Unterm Strich wird für viele Beobachter die Vermutung, Sarkozys Wahlkampf 2007 sei durch den früheren libyschen Diktator Muammar al-Gaddafi mit 50 Millionen Euro unterstützt worden, dadurch noch ein Stück plausibler. Der in Strafverfahren wegen internationalen Waffenhandels verwickelte Geschäftsmann Ziad Takieddine behauptet dies seit Monaten öffentlich. Seit dem Jahr 2000 kam es zu einer Annäherung der französischen Rechten an das libysche Regime, das damals international isoliert war, bevor es Ende 2003 durch die US-amerikanische und britische Regierung politisch rehabilitiert wurde. Guéant war dabei eine Schlüsselfigur. Im Juli 2007 flog der frisch gewählte Präsident Sarkozy zusammen mit Guéant nach Tripolis. Dort verkaufte er Kampfflugzeuge und Atomkraftwerke an Gaddafi. Bis zum Ausbruch der Revolte Anfang 2011 blieb Gaddafi ein enger Verbündeter.
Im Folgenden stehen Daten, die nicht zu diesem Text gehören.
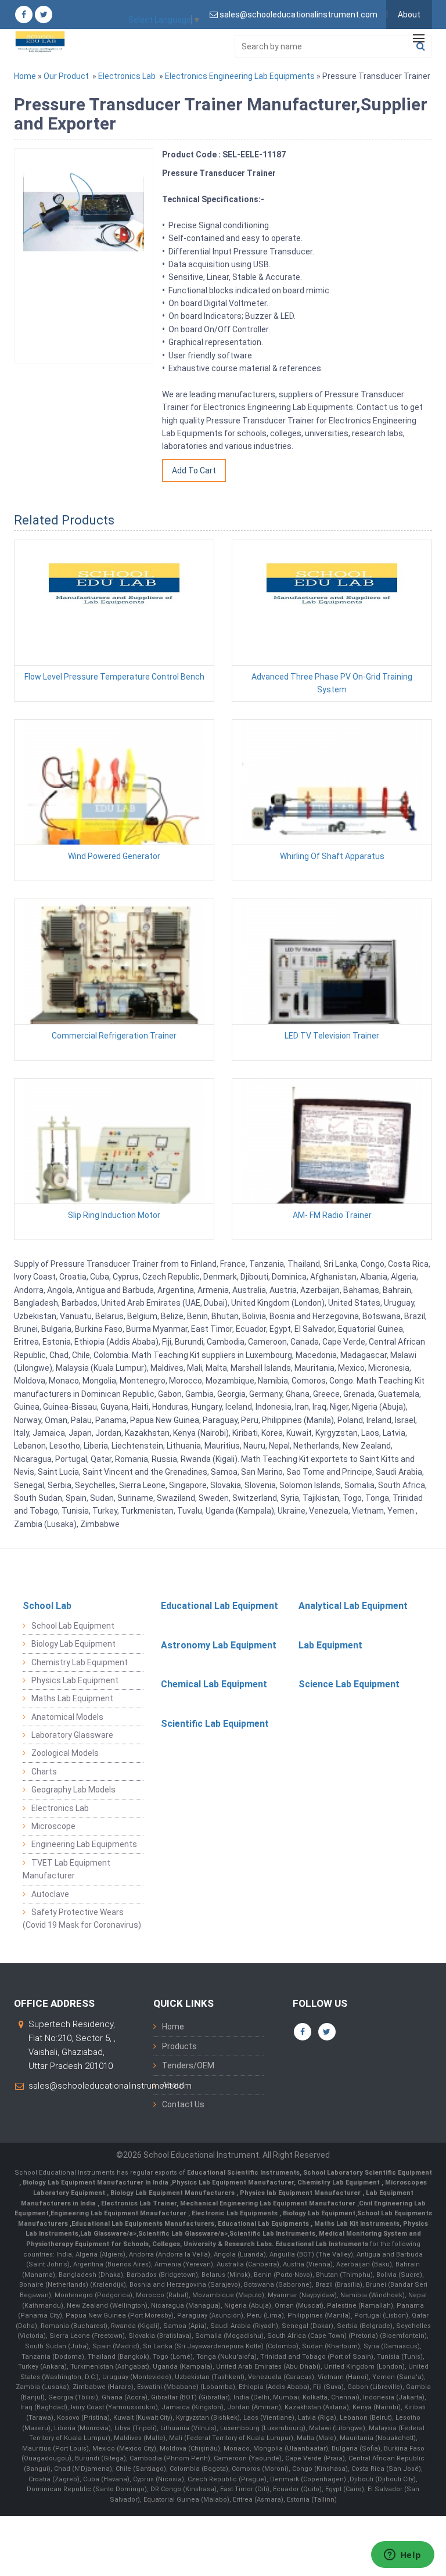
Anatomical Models (67, 1717)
Heute will man in Paris offiziell nichts mehr davon wissen, aber die Finanzierung ging offenkundig noch weiter: Die 500 000 Euro für Guéant stammen aus dem Jahr 2008.
Inzwischen tauchte eine weitere ungewöhnliche Barüberweisung an Guéant auf: Er erhielt aus ungeklärten Gründen 25 000 US-Dollar aus Jordanien. Das Finanzierungsnetzwerk erstreckte sich offensichtlich in zahlreiche Länder.